*Stored records:*
======

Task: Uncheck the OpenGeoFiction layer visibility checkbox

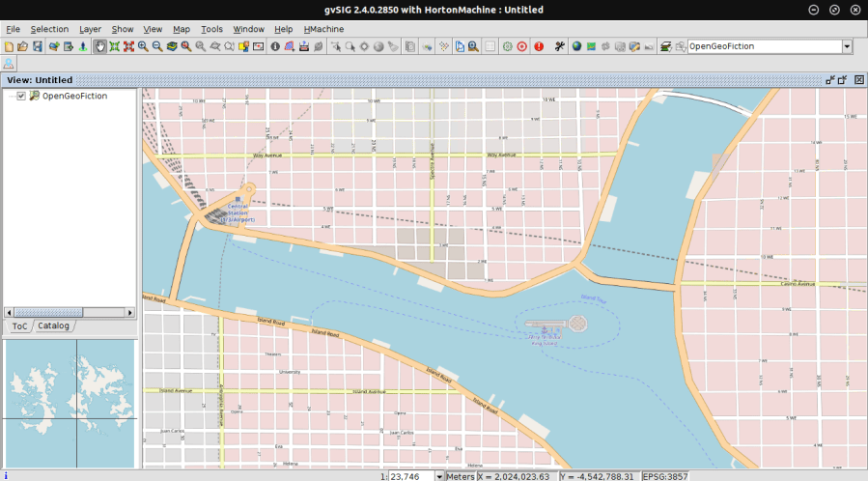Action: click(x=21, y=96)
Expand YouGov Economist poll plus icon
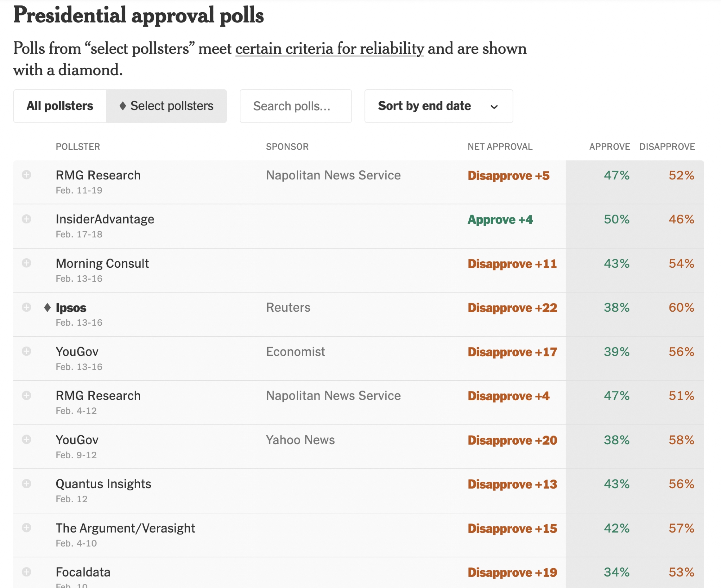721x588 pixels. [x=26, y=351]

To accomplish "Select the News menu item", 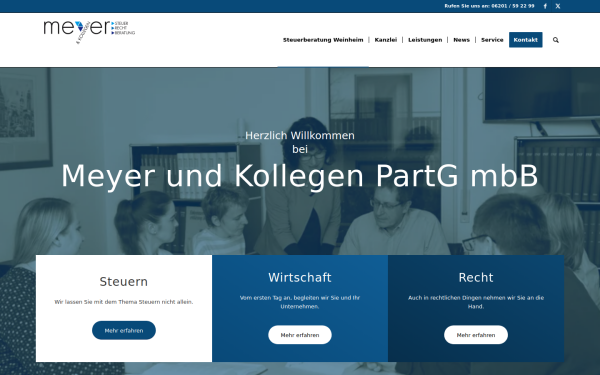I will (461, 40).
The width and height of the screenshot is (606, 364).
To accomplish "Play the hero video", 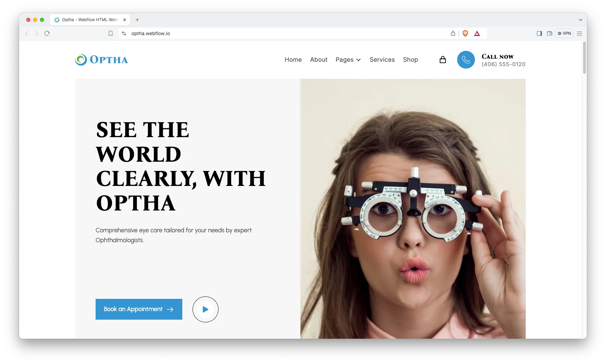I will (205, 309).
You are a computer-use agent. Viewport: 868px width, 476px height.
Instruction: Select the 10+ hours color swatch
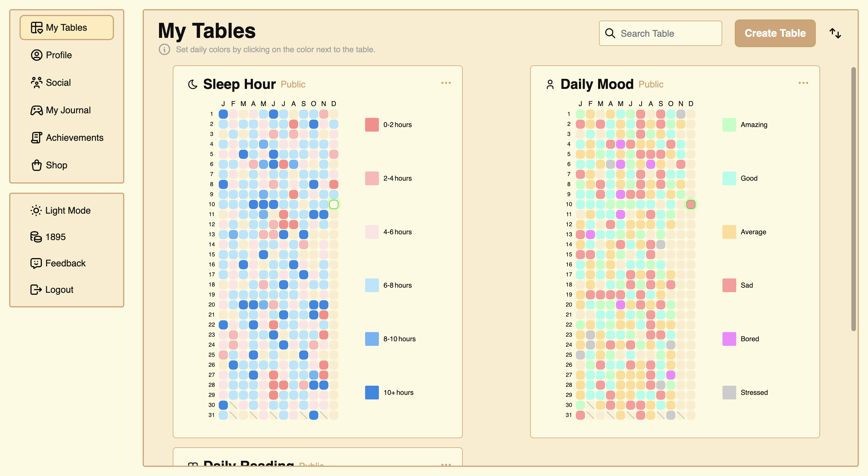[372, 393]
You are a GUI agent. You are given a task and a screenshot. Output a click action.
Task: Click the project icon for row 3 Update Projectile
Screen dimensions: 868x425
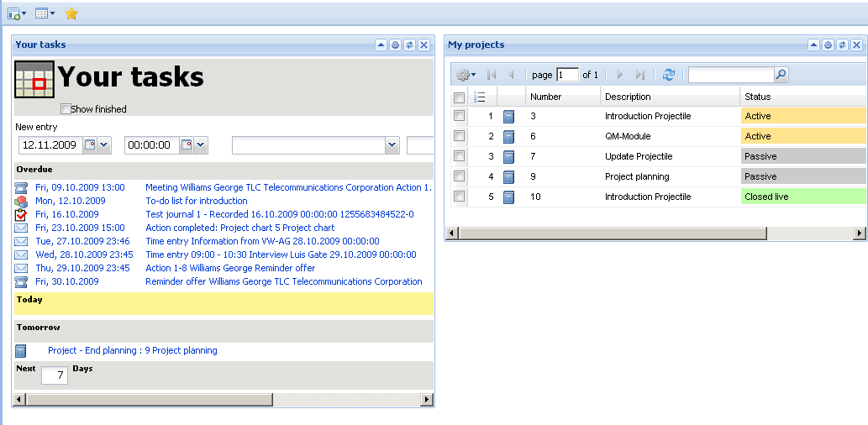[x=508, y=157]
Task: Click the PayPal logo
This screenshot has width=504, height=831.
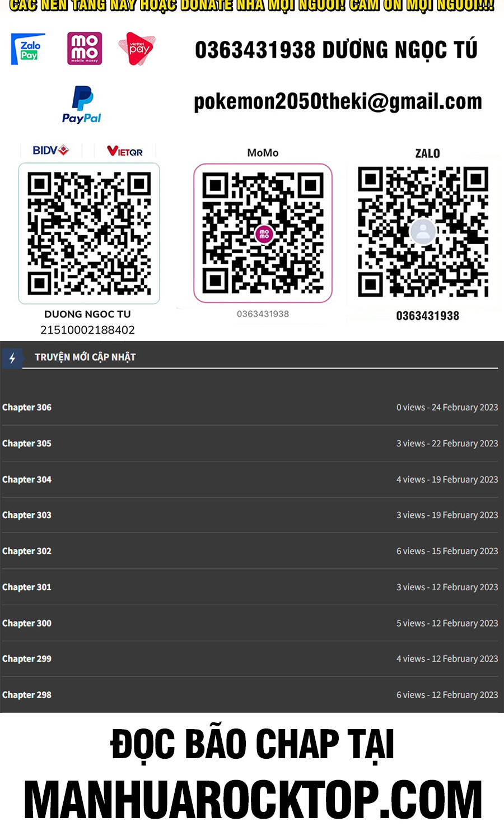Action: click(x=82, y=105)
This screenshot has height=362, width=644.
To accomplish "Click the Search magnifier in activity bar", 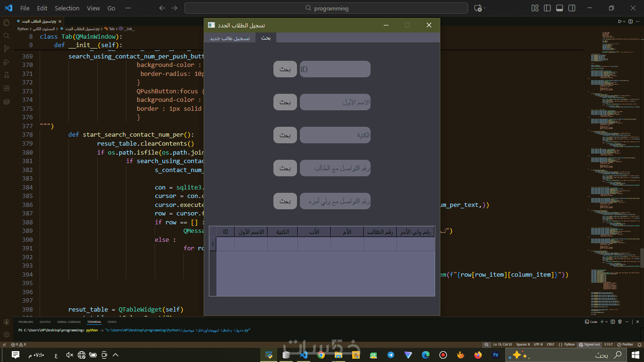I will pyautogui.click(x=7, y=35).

======

*DIRECTIONS FOR THIS TASK:*
Look through the entries. Copy out each line with "agent" in it.

*RESPONSE BELOW:*
You are a computer-use agent. Viewport: 868px width, 476px height.
You are a GUI agent. You are given a task and a screenshot. Output a click action.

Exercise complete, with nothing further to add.